Task to carry out:
Each line from the line that includes "Tokyo Financial Exchange (298, 375)" through the end of the material below must be transcribed exactly, with no other lines.

Information:
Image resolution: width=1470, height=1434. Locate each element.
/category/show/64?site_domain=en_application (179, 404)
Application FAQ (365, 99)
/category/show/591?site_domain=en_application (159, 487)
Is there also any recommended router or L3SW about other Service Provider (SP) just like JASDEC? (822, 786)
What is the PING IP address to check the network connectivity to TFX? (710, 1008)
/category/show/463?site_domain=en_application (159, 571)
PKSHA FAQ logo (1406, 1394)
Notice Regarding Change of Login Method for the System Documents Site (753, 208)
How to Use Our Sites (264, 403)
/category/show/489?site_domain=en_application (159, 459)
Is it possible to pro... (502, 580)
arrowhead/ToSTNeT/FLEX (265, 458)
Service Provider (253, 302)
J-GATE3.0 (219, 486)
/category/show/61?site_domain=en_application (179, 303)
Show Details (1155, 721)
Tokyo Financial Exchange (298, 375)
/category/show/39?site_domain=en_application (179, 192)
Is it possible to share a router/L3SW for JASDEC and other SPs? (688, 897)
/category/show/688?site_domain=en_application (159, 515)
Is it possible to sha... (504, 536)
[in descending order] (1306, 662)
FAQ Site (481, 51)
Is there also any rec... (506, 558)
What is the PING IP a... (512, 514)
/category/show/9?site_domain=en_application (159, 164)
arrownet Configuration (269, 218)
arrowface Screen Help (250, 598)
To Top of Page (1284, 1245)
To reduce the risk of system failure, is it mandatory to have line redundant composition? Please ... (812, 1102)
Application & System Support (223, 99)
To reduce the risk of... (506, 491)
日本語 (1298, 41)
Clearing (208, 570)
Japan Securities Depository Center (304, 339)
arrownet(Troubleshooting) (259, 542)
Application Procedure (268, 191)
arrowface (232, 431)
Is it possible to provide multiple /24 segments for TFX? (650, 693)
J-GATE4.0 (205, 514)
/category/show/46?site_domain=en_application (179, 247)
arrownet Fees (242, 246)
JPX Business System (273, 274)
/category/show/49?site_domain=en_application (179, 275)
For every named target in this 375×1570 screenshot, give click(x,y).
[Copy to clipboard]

Exercise solution:
Tokyo Financial Exchange (298, 375)
/category/show/39?site_domain=en_application (179, 192)
Is it possible to share a router/L3SW for JASDEC and other SPs? (688, 897)
/category/show/688?site_domain=en_application (159, 515)
Is it possible to sha... (504, 536)
[in descending order] (1306, 662)
FAQ Site (481, 51)
Is there also any rec... (506, 558)
What is the PING IP a... (512, 514)
/category/show/9?site_domain=en_application (159, 164)
arrownet Configuration (269, 218)
arrowface Screen Help (250, 598)
To Top of Page (1284, 1245)
To reduce the risk of system failure, is it mandatory to have line redundant composition? Please ... (812, 1102)
Application & System Support (223, 99)
To reduce the risk of... (506, 491)
日本語 (1298, 41)
Clearing (208, 570)
Japan Securities Depository Center (304, 339)
arrownet(Troubleshooting) (259, 542)
Application Procedure (268, 191)
arrowface (232, 431)
Is it possible to provide multiple /24 segments for TFX? (650, 693)
J-GATE4.0 (205, 514)
/category/show/46?site_domain=en_application (179, 247)
arrownet Fees (242, 246)
JPX Business System (273, 274)
/category/show/49?site_domain=en_application (179, 275)
For every named target in this 375×1570 screenshot, give click(x,y).
[Copy to clipboard]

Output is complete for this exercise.